Tengo una caja donde deposito libros “de salida”.
Las razones para dejar allí un ejemplar son muchas: desde haber adquirido una nueva/mejor edición, hasta considerar, objetiva pero subjetivamente, que aquel libro no es tan bueno como para permanecer en mi biblioteca, o para merecer una eventual relectura.
También está la consideración práctica de que siempre hace falta lugar para poner los nuevos libros que compro o recibo… y que exigen más espacio que el disponible en mi cabecera o junto a la silla de lectura.
Más o menos un día al mes hago recuento (con personal y chancha glotonería) de las lecturas pendientes, las terminadas y las nuevas adquisiciones. Así llega el momento de la ofrenda a las musas, a los dioses del ocio o como quieran llamarlo.

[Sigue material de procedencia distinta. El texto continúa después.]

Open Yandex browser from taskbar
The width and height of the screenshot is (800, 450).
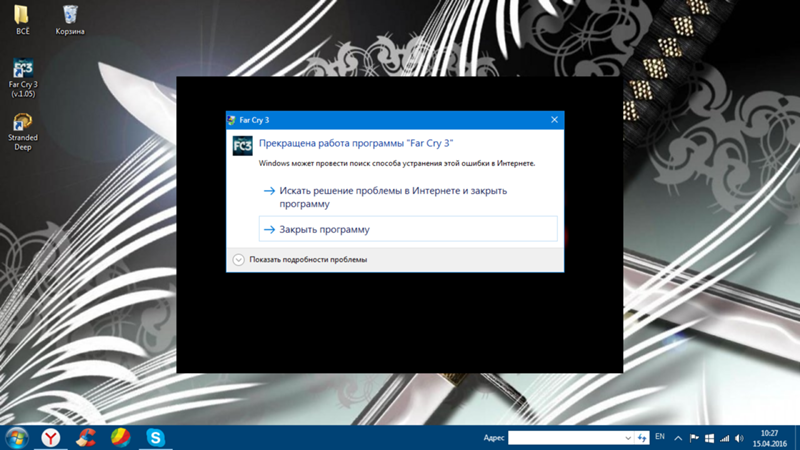50,437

Mi compromiso es tomar entonces al menos un libro de la biblioteca y ponerlo en la caja. A veces puede ser el que acabo de terminar; a veces, al hacer espacio encuentro algún candidato. El reto de este año es que la caja reciba tantos libros como mi lista de lecturas, más para darme una idea del ritmo de sustitución que para cumplir una meta de desalojo.
Hace un par de años creía que esa caja de salida no era más que un limbo para libros a la espera del complicado proceso de trueque en la librería de viejo, o una estación en el camino a la biblioteca pública. Luego descubrí que las librerías de viejo son quisquillosas y avarientas, y que las bibliotecas públicas simplemente arrumban los libros por meses (y hasta años) antes de ponerlos a disposición de los lectores.
La mayor sorpresa fue darme cuenta de que no falta quienes aprovechen la caja: la familia, los amigos y hasta algunos visitantes ocasionales, al enterarse del propósito de la caja, no han tenido reparos en “adoptar” un libro. Como muchas veces ellos mismos -en los cumpleaños u ocasiones similares- contribuyen al crecimiento de mi biblioteca, me parece que la caja de salida cierra el ciclo de un modo provechoso, ecológico y lleno del respeto que las musas merecen.